I’m sitting in front of my laptop, researching all the places to go and all the amazing cultures to explore. I look up fares for flights to different continents, different dates and different cities within a country. I venture through all the accommodation sites; comparing the possible hostels, hotels or Airbnb places. After days of research, you know where I end up traveling and spending the night? Nowhere.

I’m trying to decide what I want to study and what kind of profession I want to have when I graduate. I end up deciding to study psychology and try to find a job as some kind of community or social worker. I made a choice. But what do I get? Doubt. Insecurities. Dissatisfaction with my final decisions.

What’s at the base of these results of not making any choice at all or being unhappy after finally deciding to stick to one thing? The abundance of choices.

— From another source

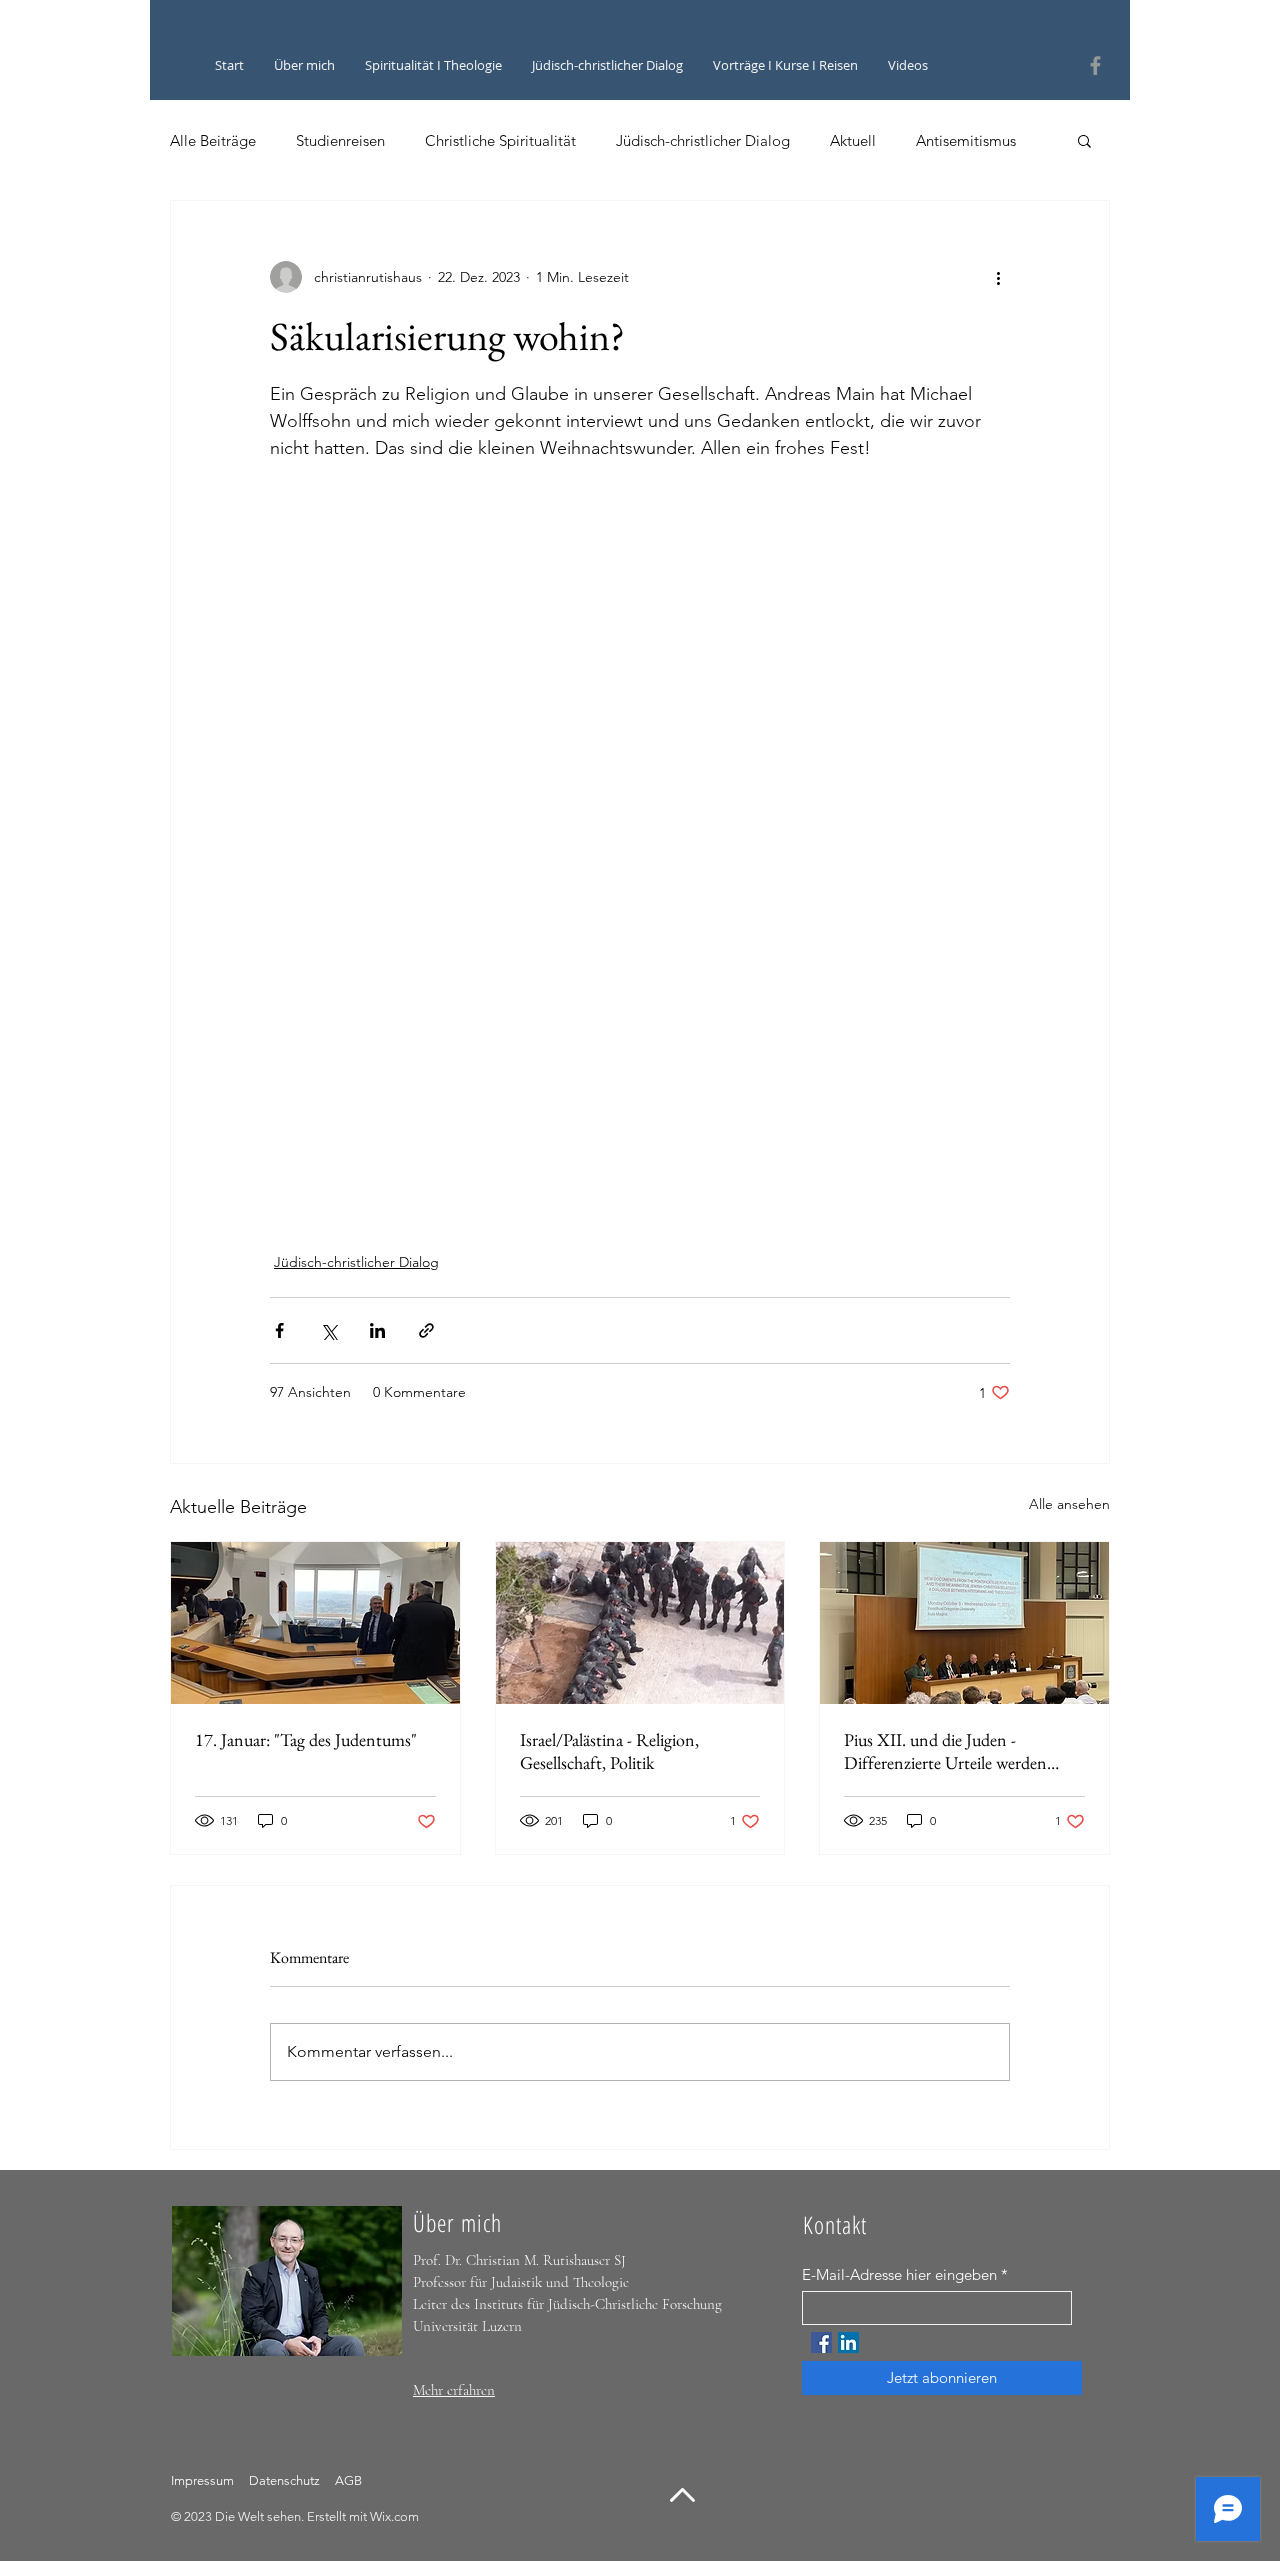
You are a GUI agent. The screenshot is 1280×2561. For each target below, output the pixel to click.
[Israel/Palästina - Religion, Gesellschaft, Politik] (640, 1623)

In “The Paradox of Choice: Why More Is Less” Barry Schwartz explains why the increase of options leads to less satisfaction with our decision or may cause paralyses which results in making no choice at all. This all feels contradictory with the modern idea that freedom of choice and being able to make your own decision about what you buy, how you look, your way of life, your partner and everything else is the ultimate goal and what makes us happy. Of course, there is some truth in the idea that having choices has a positive impact. It is linked to our sense of autonomy, which is one of the basic human needs (something I explained in previous blogposts) and fundamental to our happiness.

“Learning to choose is hard. Learning to choose well is harder.
And learning to choose well in a world of unlimited possibilities is harder still, perhaps too hard.”